The Toronto Raptors’ post-championship season has emerged as one of the best stories in basketball — for those paying attention at least.
After overcoming expectations and winning the NBA title in 2019, the Raptors lost Kawhi Leonard in free agency, the player most assumed was responsible for their great leap forward. That Danny Green – one of the NBA’s best “3-and-D” specialists and a respected locker-room presence – also left in free agency was another blow.
They’d be lucky to make the playoffs, was a common prediction.
But with one game left before the All-Star break – Wednesday night in Brooklyn – the Raptors are sitting on a 15-game winning streak, have the second-best record in the East and third in the NBA (better than Leonard’s Clippers) and are on pace for a franchise-record 61 wins.
Between now and the playoffs there isn’t much that could make the season more fun. There have to be limits.
But I bet people could get excited about an old-fashioned homecoming.
No. Not Vince Carter. No room at the inn for him.
But how about the Cleveland Cavaliers and Brampton’s own Tristan Thompson?
The veteran big man and pending free agent was expected to be dealt at the trade deadline but wasn’t.
He’s one of 12 players in the league averaging a double-double (11.8 points and 10.3 rebounds) and given Thompson’s championship experience, versatility on defence and the Raptors’ poor defensive rebounding, he’s a perfect fit.

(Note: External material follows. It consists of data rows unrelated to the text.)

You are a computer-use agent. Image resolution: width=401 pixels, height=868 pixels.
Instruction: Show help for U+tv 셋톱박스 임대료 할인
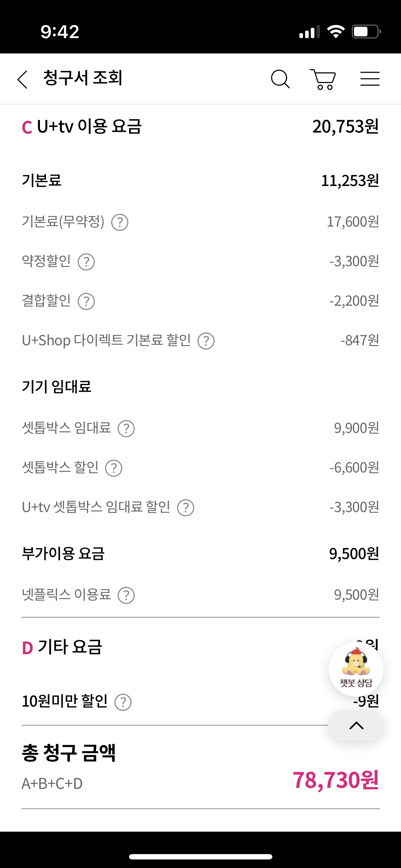pos(186,508)
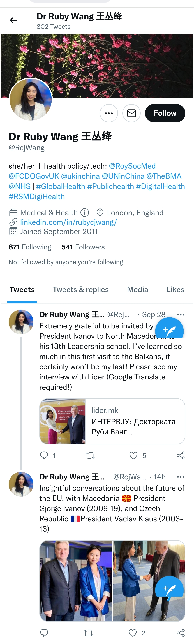Switch to the Media tab
194x644 pixels.
point(138,290)
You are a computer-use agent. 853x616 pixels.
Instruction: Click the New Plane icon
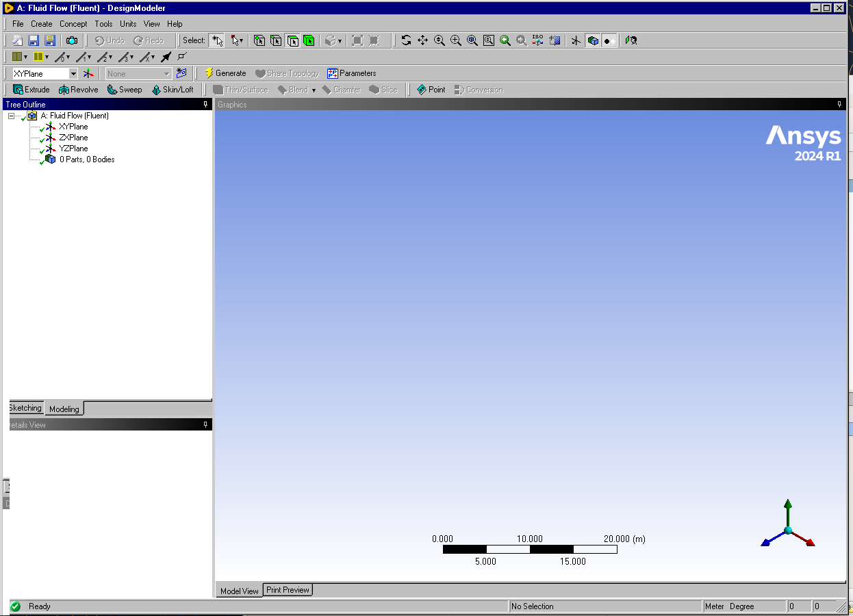click(x=88, y=73)

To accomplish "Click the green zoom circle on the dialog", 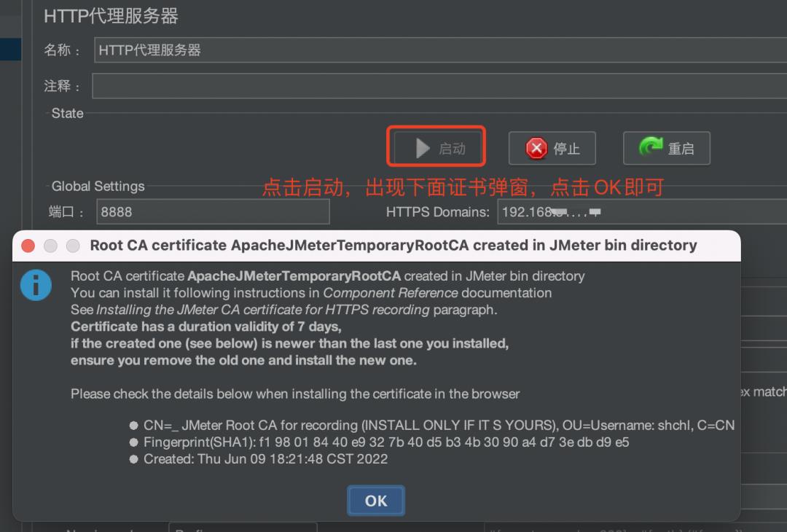I will click(73, 246).
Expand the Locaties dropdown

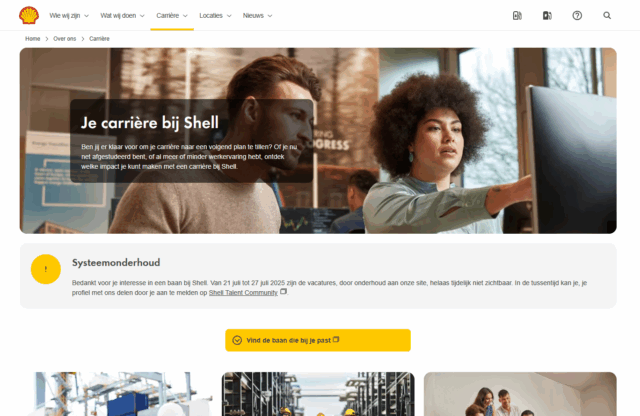tap(215, 16)
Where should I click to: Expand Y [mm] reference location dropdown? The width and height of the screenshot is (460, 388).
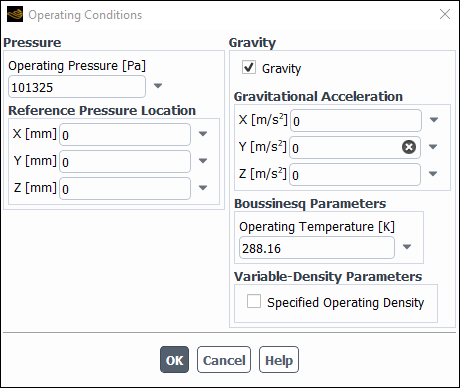coord(203,161)
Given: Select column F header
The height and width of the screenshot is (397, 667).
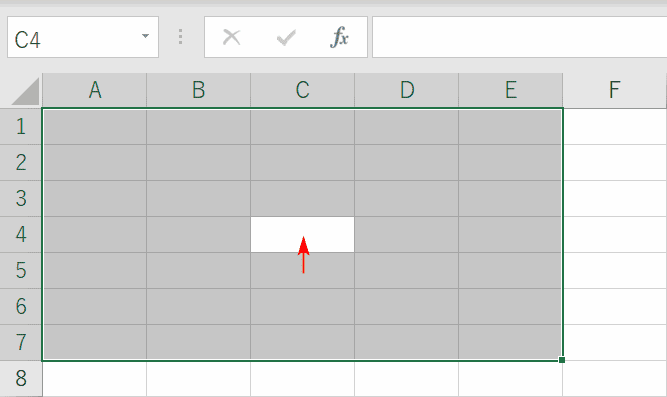Looking at the screenshot, I should coord(614,90).
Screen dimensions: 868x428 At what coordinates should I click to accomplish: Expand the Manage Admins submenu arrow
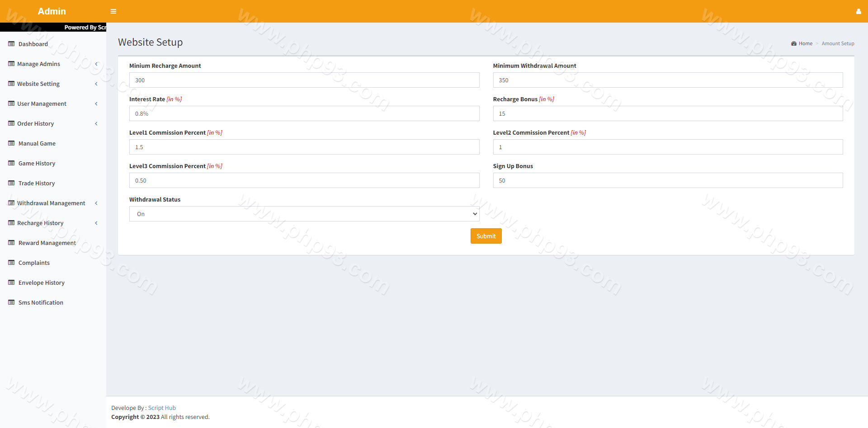click(96, 64)
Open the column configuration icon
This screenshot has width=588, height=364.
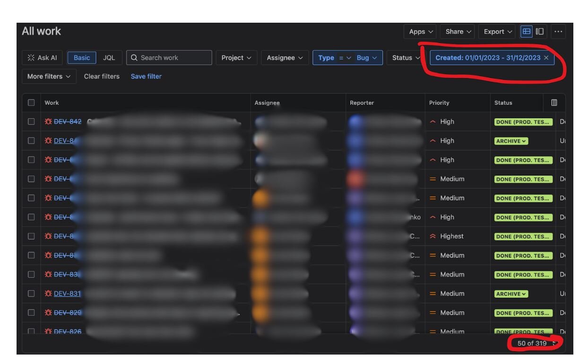pos(554,103)
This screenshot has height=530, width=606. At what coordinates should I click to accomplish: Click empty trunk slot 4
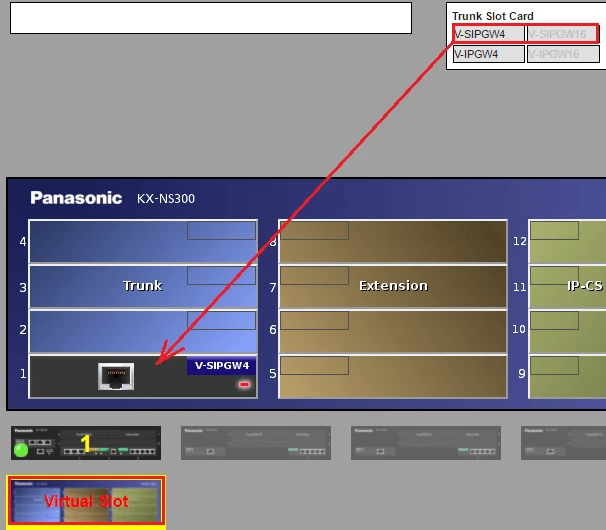[143, 242]

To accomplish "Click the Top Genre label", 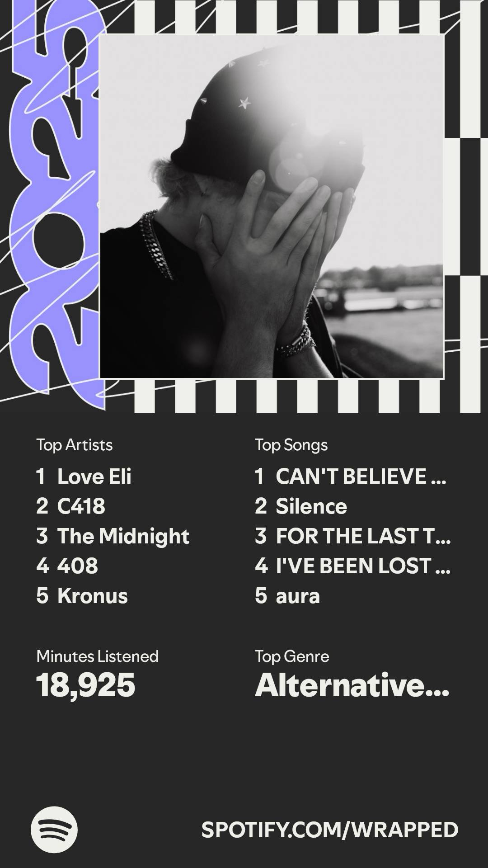I will 292,656.
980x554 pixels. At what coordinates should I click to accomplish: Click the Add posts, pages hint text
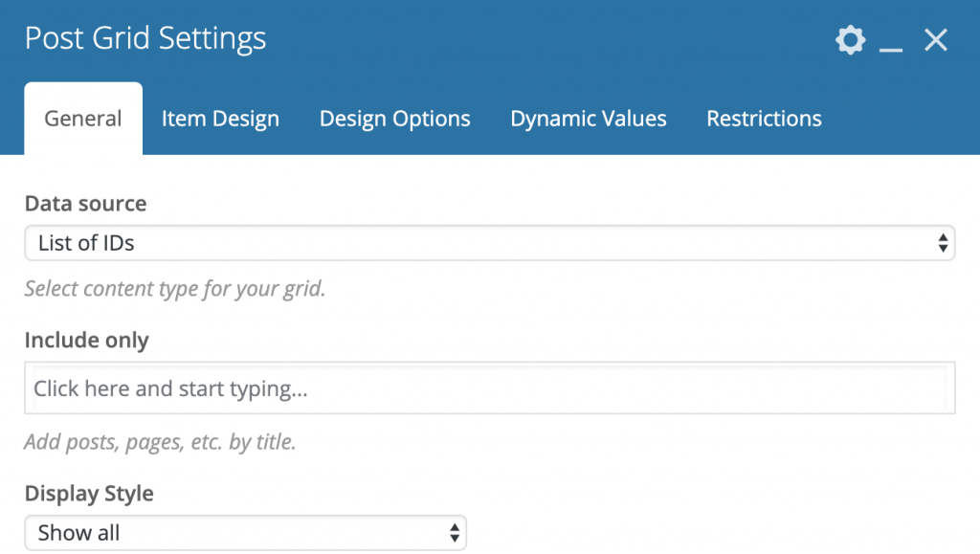pyautogui.click(x=160, y=442)
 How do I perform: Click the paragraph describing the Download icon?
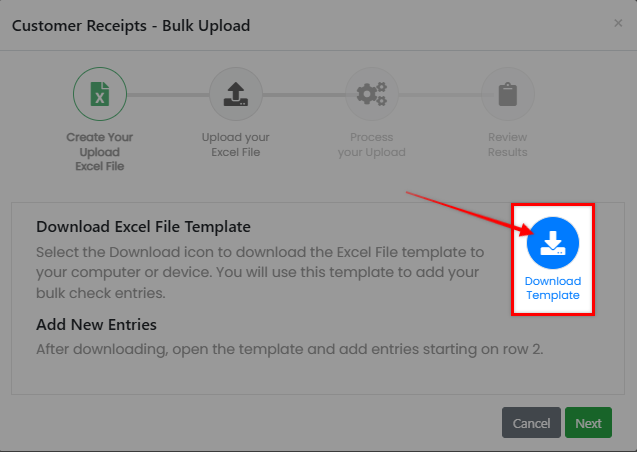point(260,272)
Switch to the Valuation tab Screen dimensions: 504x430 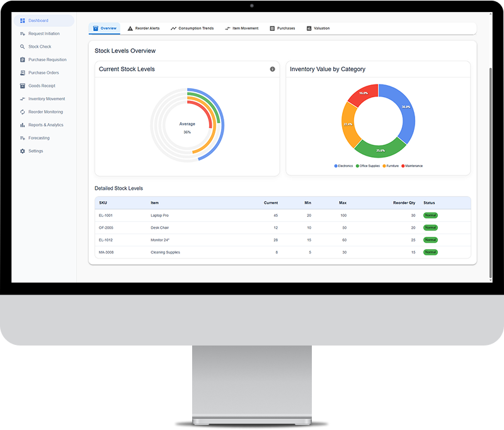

Come home, win a title? What’s not to like?
Another feel-good story just when it appeared the Raptors had the market cornered.
Toronto has reached out and expressed interest in adding Thompson if he gets bought out from the final months remaining on the five-year, $82-million contract he signed in the summer of 2015.
Hmmm, let’s not get our hopes up.
The primary complication — according to sources on either side of the non-deal — is that neither Cleveland or Thompson see it as wise to terminate his deal early.
He would have to be bought out by March 1 to be eligible for the playoffs, but as one person who would be in a position to know texted me:
“No buyout.”
The basic explanation is that by Thompson playing out his deal, the Cavaliers maintain his “bird rights” meaning they can sign him to a deal that takes them over the salary cap in the summer and trade him to a team in the market for Thompson’s consistent, high-effort basketball and ideally take back some assets to help them in their otherwise floundering rebuilding effort.
From Thompson’s perspective, taking a buyout – even if he landed in Toronto or maybe with his old pal LeBron James with the Los Angeles Lakers — would mean he’d be entering a tight free-agent market where only a few teams are projected to have cap space during an era when the market for bigs that don’t space the floor is increasingly limited.
The best chance Thompson has of getting a deal for above the mid-level exception is to play things out with the Cavs.
Could the Raptors move the needle by being willing to sign Thompson to a long-term deal this summer? Probably, but with incumbent bigs Marc Gasol and Serge Ibaka also heading into free agency and the Raptors desire to maintain flexibility for the summer of 2021, there might not be a fit.
Whether staying in Cleveland pays off for Thompson and the Cavs is to be determined, but in the short term it appears any hope of another narrative log on the Raptors’ cozy hearth of a season ain’t happening.
He’s missing out on something special.
That the Raptors have stayed among the league’s elite while having six of their top-seven rotation players — all returnees from their title team — miss an average of 13 games due to injury – feels like a minor basketball miracle.
Role-playing specialists Matt Thomas and Patrick McCaw have missed big chunks of time too.
But nothing is perfect. A quick scan of the Raptors statistical profile reveals one significant shortcoming: Toronto ranks 26th in defensive rebounding percentage on the season.
They rank 28th during their winning streak, so it’s not like they can’t win as they are, but eight of the league’s 10 best defensive rebounding teams project as playoff-bound while only three of the bottom 10 teams do.
It makes sense. Limiting an opponent’s offensive possessions by rebounding their misses at a high rate can’t hurt.
“There’s been a couple of games where the defensive rebounding hasn’t been as good as we would like it,” Raptors head coach Nick Nurse said Monday. “And that’s just a combination of making sure we’re blocking out a little better, but then chasing them down and trying to sense where the long ones will fly to, with all the threes there’s a lot more long rebounds and we struggled with that early in the year, and it (has) kind of reared its head a bit again.”
Getting Marc Gasol back from his hamstring injury — likely after the All-Star break — will help. Getting more rebounding contributions from the likes of Pascal Siakam and OG Anunoby at the wing positions will help. Making sure the guards are locked into chasing down long rebounds will also help.
But any hopes the Raptors might have of getting Thompson to come home and help solve their problem seems unlikely.